Entretanto, é fato que pode ocorrer de participar do ato notarial e de pretender figurar na matrícula de um imóvel, a figura de uma pessoa que não tenha profissão alguma  ou ainda uma pessoa jurídica que não pode ser qualificada por tal atributo.

Possível então questionar: se na escritura não constar a profissão de uma das partes ela não poderá ter acesso ao registro imobiliário? Ou ainda: se o indivíduo não tem profissão (e nem ocupação classificada) ele não poderia participar do negócio jurídico formalizado por meio de escritura pública?

A prática demonstra que, com referência à Pessoa Jurídica – que não pode ser qualificada como titular de uma profissão – o comando da lei é ignorado. Embora não esteja escrito no texto legal que existe tal exceção,  é inquestionável que a omissão deste tipo de informação não pode  ser considerada como falha na forma e solenidade da redação de uma escritura pública e da escrituração de uma matricula e registro imobiliário.

Entretanto, se o participante do ato for uma pessoa natural que não possua profissão ou ocupação, um tormentoso dilema se impõe ao tabelião quando da lavratura da escritura e ao registrador, quando de sua qualificação.

Neste caso, deve-se pedir ao interessado para que ele declare uma profissão ou ocupação,  mesmo que tal declaração seja uma invenção que não corresponda à realidade?   Seria possível ignorar o comando da lei, por absoluta impossibilidade de obedecê-lo, e simplesmente omitir a informação?

Este autor e tabelião de notas entende que, na hipótese aventada, a dispensa da indicação de profissão (e também de ocupação) é perfeitamente possível e muito mais adequada do que a falsa indicação de ocupação, unicamente para atender a redação literal do texto da lei.

De fato, ninguém pode, legitimamente, ser obrigado a abraçar e manter uma profissão ou ocupação e, na medida em que o direito de propriedade é garantido constitucionalmente a todos, não há dúvida de que o cidadão que não possui profissão ou ocupação pode participar de um ato notarial, desde que esteja corretamente identificado por seus documentos pessoais (ou que seja pessoalmente conhecido do tabelião) e esta situação, efetivamente peculiar e pouco usual – não possuir ocupação ou profissão – não lhe retira o direito de cidadania.

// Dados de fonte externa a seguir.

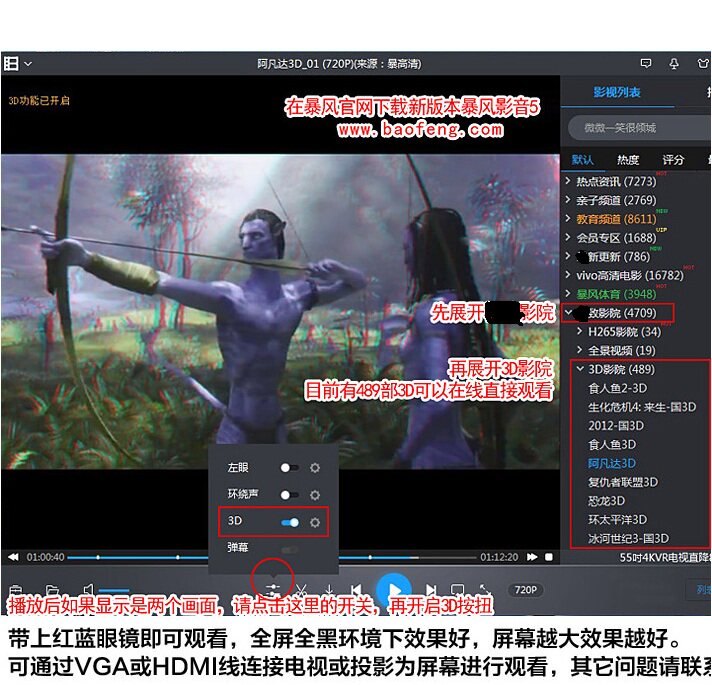712x685 pixels.
Task: Open gear settings for 3D option
Action: 315,522
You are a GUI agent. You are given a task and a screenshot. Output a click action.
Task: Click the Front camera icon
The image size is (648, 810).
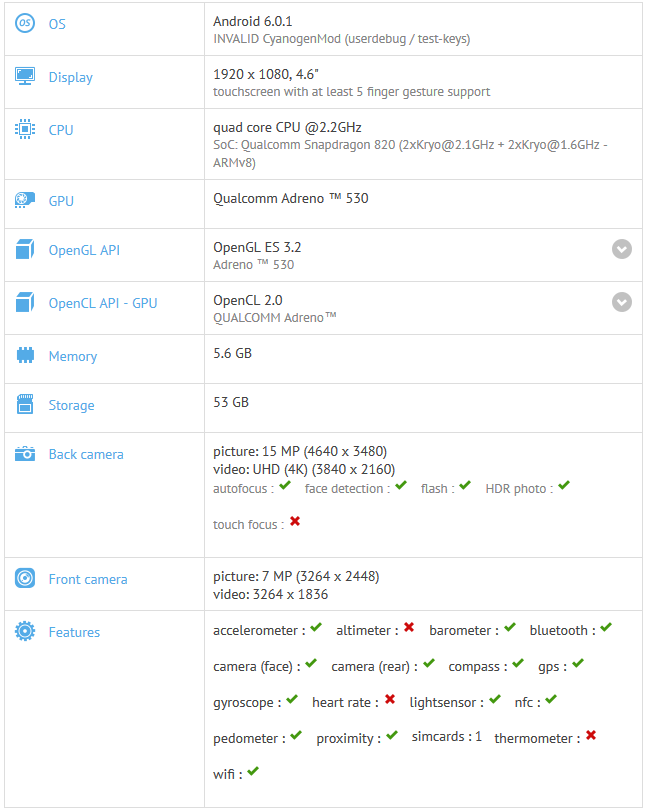pos(25,579)
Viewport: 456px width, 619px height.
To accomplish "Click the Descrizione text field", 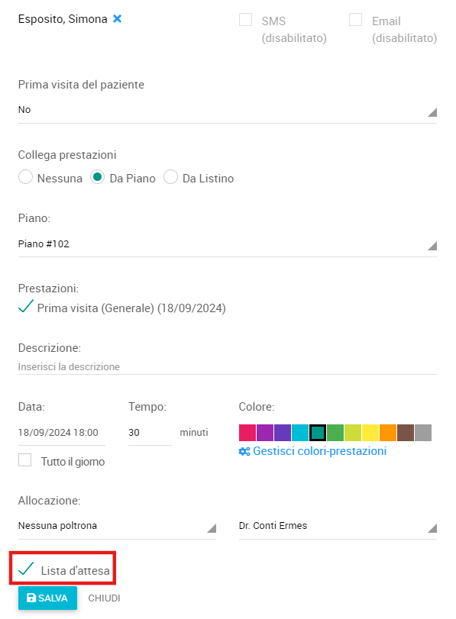I will point(227,367).
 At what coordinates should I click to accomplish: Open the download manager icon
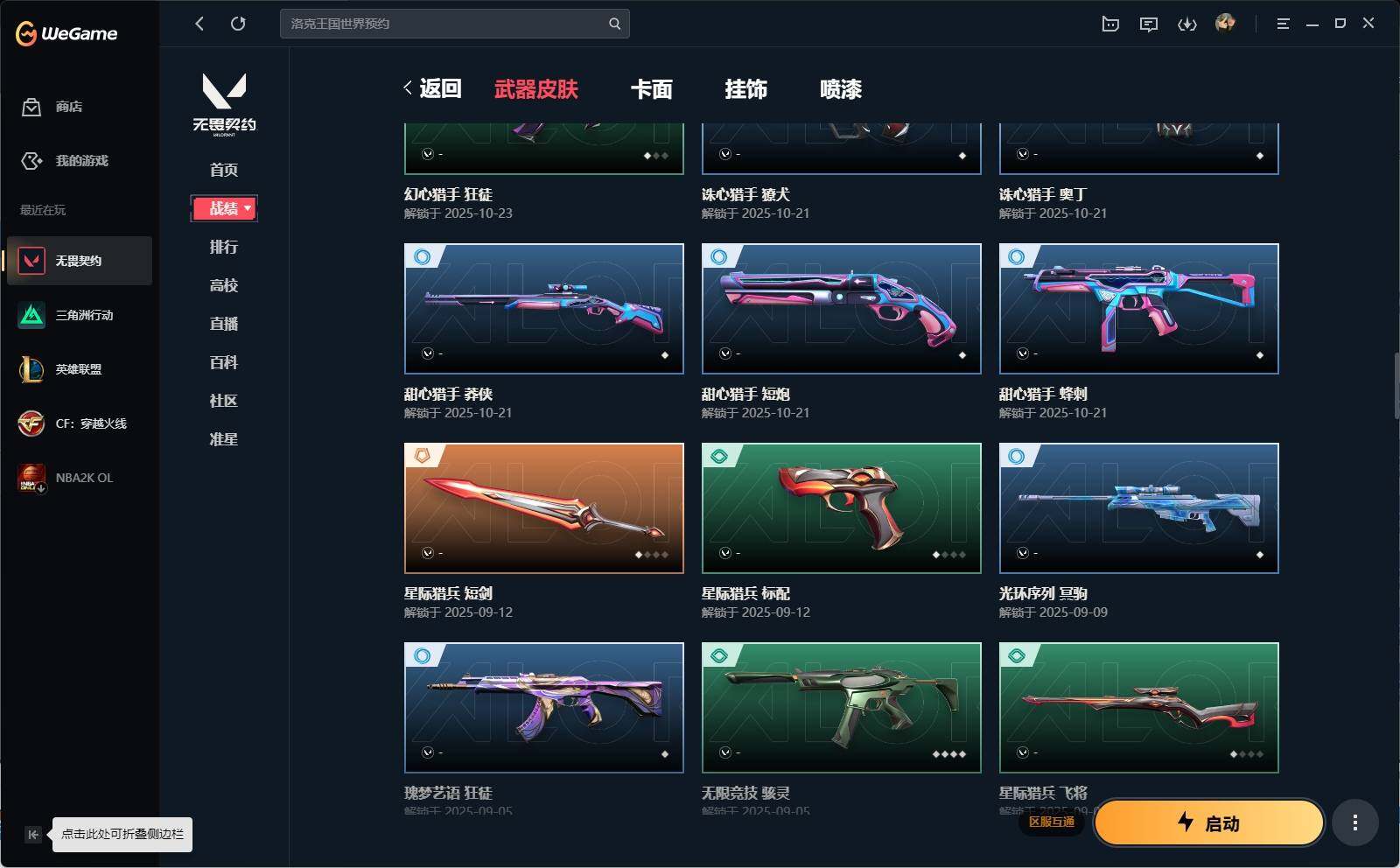point(1186,24)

Além disso, a analogia com a figura da pessoa jurídica (que não pode ser qualificada por uma indicação profissional) também é indicação segura de que a leitura da lei não pode se limitar ao aspecto puramente gramatical, sendo necessária alguma interpretação pautada pelo bom senso e pela inteligência na aplicação prática do texto escrito.

Entretanto, existirá um problema prático quando o tabelião eventualmente lavrar um ato notarial e nele não indicar a profissão de uma das partes (que efetiva e verdadeiramente não possua profissão ou ocupação profissional alguma). Em tal situação, provavelmente existirá dificuldade em convencer o oficial de registro de imóveis, na qualificação da escritura apresentada para registro, que a ausência de tal indicação não se trata de esquecimento ou falha de redação por parte do tabelião.

Ressalve-se que, de fato, a ocorrência de falha ou omissão de dados de qualificação das partes, torna necessária a retificação da escritura lavrada ou, opcionalmente, que se apresentem documentos idôneos e declaração formal do interessado perante o registrador para, suprindo a falha, viabilizar o registro do título.

Entretanto, a ausência da indicação de uma qualificação inexistente, não pode ser considerada uma falha de redação do ato notarial e, para evitar que esta possível dificuldade venha a obstar o imediato acesso ao registro imobiliário e seja causa de demora em sua realização (o exame do título e a redação de uma nota devolutiva com exigência para o registro demandam algum tempo) ou ainda que se mostre necessária a realização de procedimento burocrático e de gasto econômico (os requerimentos, regra geral, devem conter o reconhecimento notarial da firma de quem o subscreve e estar acompanhado de documentos originais ou por cópias autenticadas), mostra-se muito recomendável que o tabelião faça constar no texto da escritura lavrada que o cidadão expressamente declarou naquela ocasião, que efetivamente não possui profissão alguma e que também não exerce ocupação profissional classificada na Classificação Brasileira de Ocupações – CBO.